Irena Sendler was raised in a home of compassion. Her father was a doctor, and her mother was a social worker. Her father died of Typhus, which he contracted by caring for the Jewish patients that his fellow doctors refused to treat.
(Photo credit: East News Poland)
When the Nazis occupied Poland, the Jews of Warsaw were confined to a ghetto. Because there were so many people in such a small area, disease began to spread. Worried that the diseases would kill Germans too, Irena was allowed in and out of the tightly guarded camp to distribute medicines and vaccinations.
She smuggled the Jewish children out of the ghetto in boxes and bags in the back of delivery trucks and ambulances. Hopeful that the children could reunite with their families after the war was over, she kept records of the children’s names, and their new identities, on tissue paper that she put in glass jars and buried in the yard. Unfortunately, many of the parents of the smuggled children were killed.
When the Nazis caught Irena they did not find the records. In fact, they mistakenly thought she was working alone, and not the leader of a well-organized team that had saved the lives of over 2,500 children. She was sentenced to death but escaped execution only after she was beaten and, with her arms and legs broken, she was left for dead in a vacant field, where her team rescued her. She spent the rest of the war working to help save Jewish children in secret under an assumed name.

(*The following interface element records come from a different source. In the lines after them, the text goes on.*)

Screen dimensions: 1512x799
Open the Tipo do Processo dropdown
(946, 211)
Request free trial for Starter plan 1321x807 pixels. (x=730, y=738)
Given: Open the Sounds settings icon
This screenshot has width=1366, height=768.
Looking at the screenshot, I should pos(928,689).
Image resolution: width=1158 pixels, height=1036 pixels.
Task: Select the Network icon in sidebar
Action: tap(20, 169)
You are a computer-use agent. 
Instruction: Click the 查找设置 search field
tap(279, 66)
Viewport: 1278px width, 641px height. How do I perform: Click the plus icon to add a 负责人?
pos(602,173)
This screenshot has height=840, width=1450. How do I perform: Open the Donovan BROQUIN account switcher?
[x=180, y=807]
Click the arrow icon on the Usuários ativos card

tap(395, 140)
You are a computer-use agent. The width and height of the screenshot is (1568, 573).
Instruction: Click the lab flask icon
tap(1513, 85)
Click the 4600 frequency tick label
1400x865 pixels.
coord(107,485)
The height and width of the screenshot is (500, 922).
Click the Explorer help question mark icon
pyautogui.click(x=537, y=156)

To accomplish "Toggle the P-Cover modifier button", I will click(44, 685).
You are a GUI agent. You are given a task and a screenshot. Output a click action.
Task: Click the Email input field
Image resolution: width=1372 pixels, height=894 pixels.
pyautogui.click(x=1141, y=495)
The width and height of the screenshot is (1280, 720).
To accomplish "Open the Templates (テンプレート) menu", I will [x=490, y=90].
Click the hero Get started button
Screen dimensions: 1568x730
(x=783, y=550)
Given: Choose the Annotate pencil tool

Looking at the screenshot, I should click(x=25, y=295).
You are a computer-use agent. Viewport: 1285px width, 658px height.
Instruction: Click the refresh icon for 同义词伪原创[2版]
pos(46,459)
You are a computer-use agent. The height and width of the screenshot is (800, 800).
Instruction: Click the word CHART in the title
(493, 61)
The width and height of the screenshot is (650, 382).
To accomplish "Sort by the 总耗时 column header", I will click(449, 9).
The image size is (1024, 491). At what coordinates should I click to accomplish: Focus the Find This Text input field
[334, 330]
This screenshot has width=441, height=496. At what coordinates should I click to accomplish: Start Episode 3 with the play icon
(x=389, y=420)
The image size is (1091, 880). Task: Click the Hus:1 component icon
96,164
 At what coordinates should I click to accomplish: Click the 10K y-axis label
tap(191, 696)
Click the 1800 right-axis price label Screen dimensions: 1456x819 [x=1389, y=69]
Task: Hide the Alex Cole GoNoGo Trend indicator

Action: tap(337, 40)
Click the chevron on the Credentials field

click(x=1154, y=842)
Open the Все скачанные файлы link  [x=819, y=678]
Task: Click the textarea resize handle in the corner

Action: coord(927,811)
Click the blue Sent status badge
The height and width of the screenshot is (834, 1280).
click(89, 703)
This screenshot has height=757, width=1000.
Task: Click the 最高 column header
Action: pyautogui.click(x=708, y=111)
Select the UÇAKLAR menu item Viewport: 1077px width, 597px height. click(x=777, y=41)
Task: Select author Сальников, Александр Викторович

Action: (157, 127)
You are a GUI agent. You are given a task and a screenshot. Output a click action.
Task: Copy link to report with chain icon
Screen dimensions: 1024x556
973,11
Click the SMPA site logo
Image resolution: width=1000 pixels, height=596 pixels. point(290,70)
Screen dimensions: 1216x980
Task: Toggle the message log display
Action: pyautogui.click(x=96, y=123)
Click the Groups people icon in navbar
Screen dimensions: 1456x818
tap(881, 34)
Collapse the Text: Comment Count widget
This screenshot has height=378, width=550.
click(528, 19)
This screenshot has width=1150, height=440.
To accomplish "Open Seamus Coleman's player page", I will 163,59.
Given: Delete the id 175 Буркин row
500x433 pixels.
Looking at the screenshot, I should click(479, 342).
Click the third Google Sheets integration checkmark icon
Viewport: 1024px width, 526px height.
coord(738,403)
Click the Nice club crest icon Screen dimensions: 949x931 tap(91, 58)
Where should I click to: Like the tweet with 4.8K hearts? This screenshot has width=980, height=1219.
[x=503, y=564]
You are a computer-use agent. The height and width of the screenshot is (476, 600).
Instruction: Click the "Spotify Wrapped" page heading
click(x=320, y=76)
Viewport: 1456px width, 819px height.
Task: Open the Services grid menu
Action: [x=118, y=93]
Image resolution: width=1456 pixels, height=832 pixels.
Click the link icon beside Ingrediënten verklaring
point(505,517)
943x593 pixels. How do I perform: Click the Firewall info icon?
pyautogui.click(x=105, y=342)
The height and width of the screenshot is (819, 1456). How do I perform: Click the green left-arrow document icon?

(Photo credit:Mariusz Kubik)
Irena, who died in May 2008 at the age of 98 in Warsaw, Poland, is my hero. She is an example of pure religion, “to visit the fatherless in their affliction.”
I believe that Irena Sendler is an example of the “Caring” pillar of character. She was truly concerned for the welfare of others and felt the pain of the Jewish families in the Warsaw ghetto with great empathy.